I vasi comunicanti fra riserve e reverse repo, ormai, guadagnano giorni. Al massimo settimane. Ma, appunto, i veri numeri che stanno dietro quei trucchetti cominciano a lasciar fuori i piedi dalla coperta. E in tal senso, ecco che un campanello di allarme è arrivato anche dal mondo reale e non solo dall’iperuranio della finanza. Il Financial Times, infatti, ieri apriva la sua edizione britannica con un titolo che era tutto un programma: i default su carte di credito negli Stati Uniti hanno appena toccato il livello più alto dal 2010. Ovvero, dal pieno della risacca recessiva del fallimento Lehman e del caos subprime.
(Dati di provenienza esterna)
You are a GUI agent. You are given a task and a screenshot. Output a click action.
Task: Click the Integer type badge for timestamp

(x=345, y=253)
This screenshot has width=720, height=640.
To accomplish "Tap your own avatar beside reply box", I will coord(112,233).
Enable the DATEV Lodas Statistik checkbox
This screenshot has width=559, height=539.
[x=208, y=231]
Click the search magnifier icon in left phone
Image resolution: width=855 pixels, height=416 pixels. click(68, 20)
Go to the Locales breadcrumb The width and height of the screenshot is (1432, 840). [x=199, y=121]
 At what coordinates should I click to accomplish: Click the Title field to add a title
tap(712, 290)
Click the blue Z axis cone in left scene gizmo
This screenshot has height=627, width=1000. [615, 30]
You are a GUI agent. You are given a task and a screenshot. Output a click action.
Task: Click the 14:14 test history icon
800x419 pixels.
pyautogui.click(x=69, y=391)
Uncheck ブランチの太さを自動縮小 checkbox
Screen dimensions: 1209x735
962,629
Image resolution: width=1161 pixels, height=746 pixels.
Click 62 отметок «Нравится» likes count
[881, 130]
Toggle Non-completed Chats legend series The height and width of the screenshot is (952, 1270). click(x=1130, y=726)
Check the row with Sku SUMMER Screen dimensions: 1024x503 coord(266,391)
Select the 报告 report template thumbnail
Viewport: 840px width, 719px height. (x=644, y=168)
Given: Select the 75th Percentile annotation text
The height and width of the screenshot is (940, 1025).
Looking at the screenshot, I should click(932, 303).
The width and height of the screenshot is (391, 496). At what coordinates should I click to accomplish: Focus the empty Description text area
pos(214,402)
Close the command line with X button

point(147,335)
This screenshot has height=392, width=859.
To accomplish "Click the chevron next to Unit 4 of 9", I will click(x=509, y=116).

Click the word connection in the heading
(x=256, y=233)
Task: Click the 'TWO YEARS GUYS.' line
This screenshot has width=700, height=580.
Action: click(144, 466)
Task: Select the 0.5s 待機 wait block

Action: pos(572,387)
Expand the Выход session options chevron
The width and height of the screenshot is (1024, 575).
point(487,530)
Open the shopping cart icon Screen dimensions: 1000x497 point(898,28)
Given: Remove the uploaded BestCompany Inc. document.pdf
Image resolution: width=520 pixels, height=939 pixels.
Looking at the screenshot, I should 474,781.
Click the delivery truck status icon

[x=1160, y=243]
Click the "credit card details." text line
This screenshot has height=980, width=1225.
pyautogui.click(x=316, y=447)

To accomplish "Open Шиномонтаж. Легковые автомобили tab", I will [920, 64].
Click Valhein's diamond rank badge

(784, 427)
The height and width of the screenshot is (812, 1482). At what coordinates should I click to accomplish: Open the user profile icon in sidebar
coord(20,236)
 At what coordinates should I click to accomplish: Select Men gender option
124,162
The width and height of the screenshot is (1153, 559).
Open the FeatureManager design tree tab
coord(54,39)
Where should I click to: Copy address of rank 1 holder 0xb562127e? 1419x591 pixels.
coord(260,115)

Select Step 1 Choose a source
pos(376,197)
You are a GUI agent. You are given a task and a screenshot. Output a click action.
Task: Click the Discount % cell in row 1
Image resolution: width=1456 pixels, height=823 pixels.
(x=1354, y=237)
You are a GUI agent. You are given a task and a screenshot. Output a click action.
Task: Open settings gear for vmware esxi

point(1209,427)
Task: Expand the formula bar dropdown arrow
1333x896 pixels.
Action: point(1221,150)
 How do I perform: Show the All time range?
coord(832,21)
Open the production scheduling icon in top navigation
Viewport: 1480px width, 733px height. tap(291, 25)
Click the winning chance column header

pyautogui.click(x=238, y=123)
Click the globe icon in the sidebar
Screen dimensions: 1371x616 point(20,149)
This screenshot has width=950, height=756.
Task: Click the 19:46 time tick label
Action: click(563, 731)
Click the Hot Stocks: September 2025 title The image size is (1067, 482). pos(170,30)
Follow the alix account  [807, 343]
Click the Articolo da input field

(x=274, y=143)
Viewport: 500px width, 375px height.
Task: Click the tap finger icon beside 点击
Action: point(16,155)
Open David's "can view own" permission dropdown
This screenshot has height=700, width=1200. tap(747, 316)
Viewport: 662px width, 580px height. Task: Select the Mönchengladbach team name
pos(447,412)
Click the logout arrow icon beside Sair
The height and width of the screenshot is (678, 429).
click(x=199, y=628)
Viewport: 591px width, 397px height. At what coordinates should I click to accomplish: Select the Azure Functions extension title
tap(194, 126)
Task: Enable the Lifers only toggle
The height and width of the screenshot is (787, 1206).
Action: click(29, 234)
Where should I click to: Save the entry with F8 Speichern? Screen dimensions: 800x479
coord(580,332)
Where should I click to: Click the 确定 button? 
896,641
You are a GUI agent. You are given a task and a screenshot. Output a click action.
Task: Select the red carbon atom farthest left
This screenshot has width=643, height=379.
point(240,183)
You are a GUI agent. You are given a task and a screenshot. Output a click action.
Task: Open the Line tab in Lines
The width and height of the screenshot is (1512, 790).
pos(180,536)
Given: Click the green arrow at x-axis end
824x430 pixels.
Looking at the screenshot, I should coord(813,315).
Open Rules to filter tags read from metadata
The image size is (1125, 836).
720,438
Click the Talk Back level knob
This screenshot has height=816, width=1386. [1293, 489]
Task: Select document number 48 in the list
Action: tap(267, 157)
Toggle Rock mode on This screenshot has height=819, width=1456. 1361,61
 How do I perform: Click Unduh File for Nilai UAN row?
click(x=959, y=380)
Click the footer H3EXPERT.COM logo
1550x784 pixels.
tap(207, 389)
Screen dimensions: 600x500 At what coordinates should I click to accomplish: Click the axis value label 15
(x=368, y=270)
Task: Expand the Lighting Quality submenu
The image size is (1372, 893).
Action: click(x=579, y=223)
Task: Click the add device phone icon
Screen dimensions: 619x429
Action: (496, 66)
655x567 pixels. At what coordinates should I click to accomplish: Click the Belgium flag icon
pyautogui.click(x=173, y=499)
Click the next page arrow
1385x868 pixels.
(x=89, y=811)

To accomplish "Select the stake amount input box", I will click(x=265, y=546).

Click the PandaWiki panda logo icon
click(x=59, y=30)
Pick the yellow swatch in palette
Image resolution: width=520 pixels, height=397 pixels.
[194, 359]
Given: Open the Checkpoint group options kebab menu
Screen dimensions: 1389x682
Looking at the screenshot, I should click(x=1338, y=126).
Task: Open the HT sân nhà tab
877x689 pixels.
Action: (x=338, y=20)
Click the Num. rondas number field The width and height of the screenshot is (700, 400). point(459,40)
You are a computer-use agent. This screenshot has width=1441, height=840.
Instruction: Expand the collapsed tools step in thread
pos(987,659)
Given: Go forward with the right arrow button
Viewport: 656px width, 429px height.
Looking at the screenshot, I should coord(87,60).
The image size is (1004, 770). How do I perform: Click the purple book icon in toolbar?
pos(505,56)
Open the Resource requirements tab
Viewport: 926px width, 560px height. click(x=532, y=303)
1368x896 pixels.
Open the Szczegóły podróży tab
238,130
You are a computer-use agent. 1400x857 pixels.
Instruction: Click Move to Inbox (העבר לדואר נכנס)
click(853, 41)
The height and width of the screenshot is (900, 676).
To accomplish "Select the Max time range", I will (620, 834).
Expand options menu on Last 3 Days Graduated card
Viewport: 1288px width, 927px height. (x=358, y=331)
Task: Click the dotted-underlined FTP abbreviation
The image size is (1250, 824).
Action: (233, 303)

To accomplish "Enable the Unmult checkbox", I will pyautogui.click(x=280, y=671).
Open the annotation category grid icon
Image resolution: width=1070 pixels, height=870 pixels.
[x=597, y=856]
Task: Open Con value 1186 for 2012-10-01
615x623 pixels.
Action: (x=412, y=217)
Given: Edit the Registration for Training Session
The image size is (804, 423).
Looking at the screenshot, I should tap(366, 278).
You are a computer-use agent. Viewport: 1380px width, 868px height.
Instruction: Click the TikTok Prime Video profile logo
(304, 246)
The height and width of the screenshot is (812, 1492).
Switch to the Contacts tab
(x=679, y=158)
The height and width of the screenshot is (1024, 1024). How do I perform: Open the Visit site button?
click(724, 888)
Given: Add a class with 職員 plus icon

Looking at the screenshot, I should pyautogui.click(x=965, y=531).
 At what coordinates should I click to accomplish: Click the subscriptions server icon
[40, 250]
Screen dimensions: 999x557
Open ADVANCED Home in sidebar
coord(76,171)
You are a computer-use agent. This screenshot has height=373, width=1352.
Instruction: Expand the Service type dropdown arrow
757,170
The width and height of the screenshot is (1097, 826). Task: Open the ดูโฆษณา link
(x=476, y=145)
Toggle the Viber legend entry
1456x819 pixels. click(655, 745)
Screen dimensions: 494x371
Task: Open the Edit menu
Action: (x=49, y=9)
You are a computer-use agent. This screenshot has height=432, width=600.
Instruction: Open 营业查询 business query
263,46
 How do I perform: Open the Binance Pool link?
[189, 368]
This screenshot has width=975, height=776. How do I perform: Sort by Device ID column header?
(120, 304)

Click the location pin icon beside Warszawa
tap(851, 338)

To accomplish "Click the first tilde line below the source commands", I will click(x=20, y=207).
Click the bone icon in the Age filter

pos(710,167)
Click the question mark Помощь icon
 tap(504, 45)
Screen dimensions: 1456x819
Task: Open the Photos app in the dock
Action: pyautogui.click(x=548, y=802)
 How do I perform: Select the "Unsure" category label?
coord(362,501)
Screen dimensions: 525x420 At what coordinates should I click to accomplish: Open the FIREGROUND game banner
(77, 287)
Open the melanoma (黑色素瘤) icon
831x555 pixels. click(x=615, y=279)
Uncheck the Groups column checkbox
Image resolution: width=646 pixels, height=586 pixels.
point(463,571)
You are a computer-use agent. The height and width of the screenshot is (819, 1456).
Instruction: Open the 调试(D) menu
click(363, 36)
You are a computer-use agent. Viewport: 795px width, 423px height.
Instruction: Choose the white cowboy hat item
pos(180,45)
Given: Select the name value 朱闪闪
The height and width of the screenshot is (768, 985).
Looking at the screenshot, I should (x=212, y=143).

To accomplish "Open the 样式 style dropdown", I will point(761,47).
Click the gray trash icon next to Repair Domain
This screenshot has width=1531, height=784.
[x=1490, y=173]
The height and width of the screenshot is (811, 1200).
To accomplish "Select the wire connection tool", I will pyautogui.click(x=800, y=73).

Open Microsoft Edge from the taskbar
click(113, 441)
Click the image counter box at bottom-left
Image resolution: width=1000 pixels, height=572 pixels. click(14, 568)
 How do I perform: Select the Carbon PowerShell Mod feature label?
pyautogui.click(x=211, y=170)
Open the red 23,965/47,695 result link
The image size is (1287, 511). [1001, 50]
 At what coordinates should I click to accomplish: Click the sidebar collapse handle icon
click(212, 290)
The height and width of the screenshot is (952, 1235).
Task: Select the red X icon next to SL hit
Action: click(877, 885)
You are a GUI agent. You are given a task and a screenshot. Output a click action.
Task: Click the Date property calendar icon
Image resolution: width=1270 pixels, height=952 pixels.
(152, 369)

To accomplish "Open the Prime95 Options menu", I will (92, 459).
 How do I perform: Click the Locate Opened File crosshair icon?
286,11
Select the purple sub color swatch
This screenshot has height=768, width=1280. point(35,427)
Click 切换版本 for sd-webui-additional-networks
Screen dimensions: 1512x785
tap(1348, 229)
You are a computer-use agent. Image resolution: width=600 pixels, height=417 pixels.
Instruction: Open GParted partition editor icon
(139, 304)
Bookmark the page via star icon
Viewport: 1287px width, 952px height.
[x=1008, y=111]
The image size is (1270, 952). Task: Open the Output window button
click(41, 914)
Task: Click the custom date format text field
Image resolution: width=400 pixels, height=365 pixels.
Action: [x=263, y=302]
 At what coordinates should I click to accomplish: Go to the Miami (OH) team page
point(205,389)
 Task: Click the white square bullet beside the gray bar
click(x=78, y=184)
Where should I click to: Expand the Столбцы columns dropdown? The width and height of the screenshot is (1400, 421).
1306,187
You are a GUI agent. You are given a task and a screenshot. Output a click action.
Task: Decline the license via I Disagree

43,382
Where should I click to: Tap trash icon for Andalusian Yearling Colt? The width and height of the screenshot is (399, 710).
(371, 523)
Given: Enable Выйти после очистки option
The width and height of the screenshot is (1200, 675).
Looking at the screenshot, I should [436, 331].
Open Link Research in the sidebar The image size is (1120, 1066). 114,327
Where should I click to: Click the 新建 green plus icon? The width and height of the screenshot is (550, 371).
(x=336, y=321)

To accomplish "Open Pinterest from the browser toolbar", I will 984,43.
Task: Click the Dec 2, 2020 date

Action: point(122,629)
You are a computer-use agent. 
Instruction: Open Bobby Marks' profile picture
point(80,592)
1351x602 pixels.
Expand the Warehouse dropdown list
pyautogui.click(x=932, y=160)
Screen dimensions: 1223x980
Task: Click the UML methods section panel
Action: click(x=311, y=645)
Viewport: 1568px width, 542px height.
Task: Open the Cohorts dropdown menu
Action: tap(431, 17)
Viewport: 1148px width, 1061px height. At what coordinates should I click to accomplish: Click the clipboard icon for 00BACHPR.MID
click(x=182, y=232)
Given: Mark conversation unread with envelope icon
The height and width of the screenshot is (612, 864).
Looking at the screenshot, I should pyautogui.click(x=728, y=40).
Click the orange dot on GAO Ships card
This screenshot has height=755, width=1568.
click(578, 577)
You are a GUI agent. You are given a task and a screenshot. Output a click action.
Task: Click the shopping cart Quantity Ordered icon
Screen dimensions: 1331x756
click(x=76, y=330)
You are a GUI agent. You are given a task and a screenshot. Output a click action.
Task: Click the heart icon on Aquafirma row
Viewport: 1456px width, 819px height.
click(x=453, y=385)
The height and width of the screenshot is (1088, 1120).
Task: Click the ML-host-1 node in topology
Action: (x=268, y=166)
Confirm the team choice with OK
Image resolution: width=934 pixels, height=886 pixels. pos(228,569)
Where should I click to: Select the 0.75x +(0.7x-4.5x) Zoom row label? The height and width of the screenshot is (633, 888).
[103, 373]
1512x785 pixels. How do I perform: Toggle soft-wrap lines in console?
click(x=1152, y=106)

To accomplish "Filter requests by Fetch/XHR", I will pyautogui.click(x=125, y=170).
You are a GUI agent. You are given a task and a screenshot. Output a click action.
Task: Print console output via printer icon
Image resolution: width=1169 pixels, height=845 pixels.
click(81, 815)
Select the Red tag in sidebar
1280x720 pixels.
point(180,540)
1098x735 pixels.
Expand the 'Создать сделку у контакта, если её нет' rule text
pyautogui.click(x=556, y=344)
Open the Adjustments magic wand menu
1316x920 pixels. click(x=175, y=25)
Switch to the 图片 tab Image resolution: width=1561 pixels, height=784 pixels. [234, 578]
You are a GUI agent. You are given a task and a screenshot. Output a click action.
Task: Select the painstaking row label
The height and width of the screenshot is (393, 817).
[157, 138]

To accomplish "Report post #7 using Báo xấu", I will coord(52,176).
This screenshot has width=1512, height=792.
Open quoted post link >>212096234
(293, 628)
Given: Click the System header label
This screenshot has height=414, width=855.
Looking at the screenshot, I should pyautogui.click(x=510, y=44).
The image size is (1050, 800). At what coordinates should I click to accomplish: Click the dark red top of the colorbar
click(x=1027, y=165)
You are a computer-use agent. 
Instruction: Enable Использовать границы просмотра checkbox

Tradotto, semplicemente la capacità di spesa degli americani sta rasentando lo zero anche attraverso il mezzo storicamente utilizzato per millantare benessere e tirare un qualche modo la fine del mese.
Questo grafico parla chiaro: il debito ammassato su carte revolving e non-revolving ha appena sfondato un nuovo primato, qualcosa come 1,17 trilioni di dollari. E chi emette quelle carte nei primi nove mesi di quest’anno ha già dovuto operare write-off su stock di debito ad alto tasso di insolvenza per 46 miliardi di dollari, qualcosa come il 50% in più rispetto al medesimo arco temporale dell’anno precedente. Il tutto con un tasso di interesse medio che ha appena toccato il 21,8%, il massimo dal 1994.
Come se questo non bastasse, gli extra-risparmi garantiti dall’alluvione di sostegni del Covid sono totalmente evaporati, riducendo la capacità di spesa degli americani alla spia di riserva in contemporanea anche con un potenziale massimo sostenibile di indebitamento. Giova ricordare come l’economia Usa sia basata ancora oggi al 70% sulle spese personali, sui consumi. E come si fa, al netto di un potere d’acquisto devastato e inesistente? L’unica è una nuova stagione di sostegni e credito facile. Una nuova stagione di carte revolving che vadano a garantire artificialmente potere d’acquisto, spalmando su nuovi plafond i debiti pregressi. E avanti fino a quando la palla di neve collettiva diventerà valanga. Non a caso, quale è stato l’ultimo atto esecutivo di Joe Biden in ossequio al totale avvelenamento dei pozzi? Ritirare la moratoria sul debito scolastico.
Questo è il quadro. Sia a Wall Street, sia a Main Street. E Donald Trump non potrà sperare di prosperare a lungo con la farsa della spending review del Doge garantita dal funambolico Elon Musk, né con la campagna di acquisizioni stile Risiko in politica estera. A Mr. Smith poco interessa di Panama o della Groenlandia, se non può più pagare la spesa con la carta di credito e se le bollette diventano un ostacolo insormontabile.
Attenzione, quindi, al colpo di coda. Se l’inflazione, come sembra, dovesse rialzare la testa, la prima cosa che farà la Casa Bianca sarà calmierare i prezzi di carburanti ed energia. Come? Limitando o bloccando per un periodo l’export. E visto la dipendenza da Lng dell’Europa, a fronte del caos sulla pipeline russo-ucraina, capite da soli che l’effetto domino pare assicurato. Serve una bella crisi da Qe emergenziale. In fretta. E quei sobbalzi sul mercato interbancario e sui tassi di finanziamento di inizio articolo ci suggeriscono che siamo al work in progress.